By the look of it, the decoder function requires the input to be a multiple of 4 characters and uses a modulus operation on a negative number to know how many equal signs to add to make that true. Modulus operations involving negative numbers work differently in different languages. That’s probably what’s wrong.
The modulus operator, for those who do not know, returns the remainder of a division and is written using the percent sign when writing code. 5 % 3 = 2
because 3 fits into 5 once with 2 left over.
The following code obtains the length of the payload using a len()

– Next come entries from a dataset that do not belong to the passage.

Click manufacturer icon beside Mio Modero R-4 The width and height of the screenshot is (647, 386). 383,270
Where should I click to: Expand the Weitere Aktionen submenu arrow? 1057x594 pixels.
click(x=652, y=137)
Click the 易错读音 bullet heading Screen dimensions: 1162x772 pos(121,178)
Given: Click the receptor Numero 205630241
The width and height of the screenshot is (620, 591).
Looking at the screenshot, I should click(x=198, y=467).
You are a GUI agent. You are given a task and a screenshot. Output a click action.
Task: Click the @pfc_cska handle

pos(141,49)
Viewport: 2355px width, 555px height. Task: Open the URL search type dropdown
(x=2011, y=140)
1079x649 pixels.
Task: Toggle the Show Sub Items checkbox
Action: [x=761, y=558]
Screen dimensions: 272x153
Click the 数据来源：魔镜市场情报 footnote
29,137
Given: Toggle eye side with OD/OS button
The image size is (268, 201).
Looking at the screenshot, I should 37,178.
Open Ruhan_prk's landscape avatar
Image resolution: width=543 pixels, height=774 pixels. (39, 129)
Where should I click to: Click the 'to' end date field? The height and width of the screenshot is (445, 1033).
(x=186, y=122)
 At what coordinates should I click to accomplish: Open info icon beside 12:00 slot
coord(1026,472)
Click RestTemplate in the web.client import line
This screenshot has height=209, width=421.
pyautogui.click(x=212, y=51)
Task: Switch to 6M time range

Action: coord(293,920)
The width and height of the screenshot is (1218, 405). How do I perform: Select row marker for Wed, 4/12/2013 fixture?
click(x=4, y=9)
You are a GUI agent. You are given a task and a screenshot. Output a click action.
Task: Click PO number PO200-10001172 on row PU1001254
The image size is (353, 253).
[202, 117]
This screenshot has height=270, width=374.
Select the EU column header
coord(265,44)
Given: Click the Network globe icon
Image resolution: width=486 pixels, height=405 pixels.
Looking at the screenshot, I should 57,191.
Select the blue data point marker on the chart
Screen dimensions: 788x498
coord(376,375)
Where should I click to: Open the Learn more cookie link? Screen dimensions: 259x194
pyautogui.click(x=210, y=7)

function, flips its sign so that it is negative, and then does a modulus division by 4. The result of this operation is how many equal signs are padded onto the payload to hopefully make it an even multiple of 4.
(-len(payload) % 4)
In python, lengths of 4, 5, 6, and 7 would return results of 0, 3, 2, and 1 because in python taking the modulus of a negative number returns the inverse remainder.
5 % 3 = 2
, but -5 % 3 = 1
Results:
4 + 0 = 4
5 + 3 = 8
6 + 2 = 8
7 + 1 = 8
All of these are totals neatly divisible by 4.
In PHP, lengths of 4, 5, 6, and 7 would return 0, 1, 2, and 3 because the negative sign is ignored.
Results:
4 + 0 = 4
5 + 1 = 6
6 + 2 = 8
7 + 3 = 10
Adding these together produces a result divisible by 4 only half the time. That’s bad ju ju, and why trying to copy this exactly from python to PHP would not work as expected.